Ida lifted her leg and showed Alice the sole. “They’re on the way out. Full of holes. I did get them from a charity shop about fifteen years ago, though.”

  “Shall we go?” Alice asked. “We can’t be long, Dad’s asked us for lunch. Tom still hasn’t met him.”

  Ida followed as Alice took Tom’s hand and stepped outside.

  It was a breezy day and Ida’s head felt cold without the thick hair she was used to. She yawned. The house had made her tired.

  They walked along the road, past flash cars, Ida increasingly impressed and disgusted by how fancy the area had become. She wouldn’t mention it now, she knew she’d better not, but she wondered how much they were going to get for the house. There’d be debts, that was certain, but surely they’d each be in for a decent sum – enough for a deposit on a flat or Alice’s wedding to this indie-schmindie dwarf. She wished she could feel more excited. But the truth was she felt scared. She knew she was terrible with money, she had been all her life, and that in her hands even fifty grand could be fifty quid by the end of the month.

  They reached a battered Mini. Ida expected Tom to drive and was surprised when her sister walked round to the driver’s side and took some keys out of her satchel.

  “What, you’re going to drive, Alice? You can drive?” Ida asked.

  “I’m twenty-six,” said Alice.

  “Oh, okay. Wow,” said Ida, squeezing into the back seat.

  “You can’t drive?” asked Tom, from the front.

  “She can’t even walk in a straight line,” said Alice as she put on her seatbelt.
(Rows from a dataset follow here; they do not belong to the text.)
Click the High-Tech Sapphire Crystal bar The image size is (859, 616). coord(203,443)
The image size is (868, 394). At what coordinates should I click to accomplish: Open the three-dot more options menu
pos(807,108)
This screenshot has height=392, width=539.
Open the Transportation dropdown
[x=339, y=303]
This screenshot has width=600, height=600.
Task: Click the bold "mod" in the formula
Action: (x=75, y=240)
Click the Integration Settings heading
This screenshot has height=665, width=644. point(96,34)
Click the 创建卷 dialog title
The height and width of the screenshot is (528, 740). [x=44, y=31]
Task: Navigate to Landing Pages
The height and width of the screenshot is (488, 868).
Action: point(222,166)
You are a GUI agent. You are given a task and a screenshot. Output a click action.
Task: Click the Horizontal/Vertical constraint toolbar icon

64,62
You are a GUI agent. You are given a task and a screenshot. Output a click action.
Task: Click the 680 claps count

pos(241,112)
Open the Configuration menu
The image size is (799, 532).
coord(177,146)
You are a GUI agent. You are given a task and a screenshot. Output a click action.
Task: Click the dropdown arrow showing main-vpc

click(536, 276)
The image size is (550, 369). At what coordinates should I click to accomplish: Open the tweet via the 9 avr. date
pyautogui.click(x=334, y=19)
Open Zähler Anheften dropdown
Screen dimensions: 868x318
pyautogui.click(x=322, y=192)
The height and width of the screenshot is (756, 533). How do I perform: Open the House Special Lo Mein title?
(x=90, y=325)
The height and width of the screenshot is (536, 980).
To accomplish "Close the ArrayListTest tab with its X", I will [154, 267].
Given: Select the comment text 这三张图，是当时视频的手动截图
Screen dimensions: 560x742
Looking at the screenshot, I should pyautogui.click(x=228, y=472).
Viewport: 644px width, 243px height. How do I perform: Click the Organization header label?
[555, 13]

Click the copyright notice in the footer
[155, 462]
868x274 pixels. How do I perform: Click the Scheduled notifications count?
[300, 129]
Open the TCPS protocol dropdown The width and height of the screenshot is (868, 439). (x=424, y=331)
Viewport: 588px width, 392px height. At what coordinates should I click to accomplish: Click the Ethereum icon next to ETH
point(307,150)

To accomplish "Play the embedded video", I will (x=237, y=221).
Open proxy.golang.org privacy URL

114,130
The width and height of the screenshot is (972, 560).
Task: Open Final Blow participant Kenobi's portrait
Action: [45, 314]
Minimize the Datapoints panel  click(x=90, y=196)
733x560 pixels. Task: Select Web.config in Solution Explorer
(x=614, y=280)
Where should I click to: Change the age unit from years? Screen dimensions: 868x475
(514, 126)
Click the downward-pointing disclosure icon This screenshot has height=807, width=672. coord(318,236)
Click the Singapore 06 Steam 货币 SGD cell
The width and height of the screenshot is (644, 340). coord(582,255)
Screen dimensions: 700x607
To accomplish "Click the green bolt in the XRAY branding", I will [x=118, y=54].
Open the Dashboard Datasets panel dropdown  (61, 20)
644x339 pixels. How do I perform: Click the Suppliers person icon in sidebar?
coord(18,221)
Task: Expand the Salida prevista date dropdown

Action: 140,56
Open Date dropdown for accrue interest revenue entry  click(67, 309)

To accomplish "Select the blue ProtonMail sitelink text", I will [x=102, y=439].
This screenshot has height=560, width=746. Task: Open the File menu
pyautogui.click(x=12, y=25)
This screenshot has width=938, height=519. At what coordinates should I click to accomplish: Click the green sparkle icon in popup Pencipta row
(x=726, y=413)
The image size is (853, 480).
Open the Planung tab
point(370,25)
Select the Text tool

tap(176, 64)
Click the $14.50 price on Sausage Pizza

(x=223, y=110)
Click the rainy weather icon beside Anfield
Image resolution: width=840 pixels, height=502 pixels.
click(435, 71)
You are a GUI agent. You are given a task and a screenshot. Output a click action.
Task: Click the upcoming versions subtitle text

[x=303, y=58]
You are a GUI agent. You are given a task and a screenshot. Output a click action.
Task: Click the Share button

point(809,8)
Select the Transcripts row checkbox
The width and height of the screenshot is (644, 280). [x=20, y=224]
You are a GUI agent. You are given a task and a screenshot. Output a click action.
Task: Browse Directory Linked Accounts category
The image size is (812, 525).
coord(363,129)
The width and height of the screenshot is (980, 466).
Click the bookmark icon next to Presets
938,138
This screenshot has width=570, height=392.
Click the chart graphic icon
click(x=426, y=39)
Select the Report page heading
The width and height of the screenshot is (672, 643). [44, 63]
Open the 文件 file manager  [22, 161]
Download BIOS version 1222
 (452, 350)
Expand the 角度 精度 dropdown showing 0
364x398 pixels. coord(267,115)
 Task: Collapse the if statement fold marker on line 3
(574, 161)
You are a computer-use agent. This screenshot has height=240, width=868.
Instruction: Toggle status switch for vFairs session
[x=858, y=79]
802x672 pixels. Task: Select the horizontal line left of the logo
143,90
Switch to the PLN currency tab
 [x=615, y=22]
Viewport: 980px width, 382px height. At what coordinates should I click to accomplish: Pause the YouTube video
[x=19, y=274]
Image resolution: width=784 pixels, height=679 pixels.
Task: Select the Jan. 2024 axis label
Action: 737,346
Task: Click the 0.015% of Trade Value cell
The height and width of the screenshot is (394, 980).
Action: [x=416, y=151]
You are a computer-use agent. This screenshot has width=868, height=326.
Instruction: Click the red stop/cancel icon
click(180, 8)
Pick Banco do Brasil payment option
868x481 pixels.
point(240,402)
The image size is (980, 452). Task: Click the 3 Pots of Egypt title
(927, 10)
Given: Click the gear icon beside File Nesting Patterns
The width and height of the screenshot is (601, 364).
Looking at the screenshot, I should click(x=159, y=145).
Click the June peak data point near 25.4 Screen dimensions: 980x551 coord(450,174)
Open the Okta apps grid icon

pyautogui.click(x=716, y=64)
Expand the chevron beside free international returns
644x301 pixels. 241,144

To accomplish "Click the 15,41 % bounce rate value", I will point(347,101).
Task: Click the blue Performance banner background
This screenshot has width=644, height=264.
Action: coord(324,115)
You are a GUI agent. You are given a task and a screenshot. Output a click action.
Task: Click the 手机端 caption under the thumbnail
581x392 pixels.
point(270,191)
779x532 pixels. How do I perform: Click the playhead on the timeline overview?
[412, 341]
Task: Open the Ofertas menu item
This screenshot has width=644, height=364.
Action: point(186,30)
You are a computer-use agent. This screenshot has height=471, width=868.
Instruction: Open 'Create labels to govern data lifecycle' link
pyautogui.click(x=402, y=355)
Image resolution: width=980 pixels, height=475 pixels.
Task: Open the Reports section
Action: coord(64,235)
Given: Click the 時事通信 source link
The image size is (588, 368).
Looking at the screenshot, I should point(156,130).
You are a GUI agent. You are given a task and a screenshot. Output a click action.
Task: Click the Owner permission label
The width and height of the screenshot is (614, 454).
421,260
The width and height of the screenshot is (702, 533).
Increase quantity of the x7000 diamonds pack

  They were silent in the car, seemingly regretting the idea of the walk. Under normal circumstances Ida would have suggested the pub and it took a great deal of strength for her to swallow that suggestion each time it came to her lips. Tom drummed on his knees incessantly – something Ida was sure was driving Alice mad – and took the fact that her sister stayed quiet, politely, as an indication that their relationship was still pretty new.

  The heath was not how Ida remembered it and she was almost embarrassed. Instead of the snakes she had promised Tom there were used condoms and crisp packets, power lines stretched overhead and in the distance stood a new housing estate, rows and rows of red-brick boxes and gaping black windows. It was massive, that was still true, a great dirty expanse of scrubland, reined in by a wide, humming road.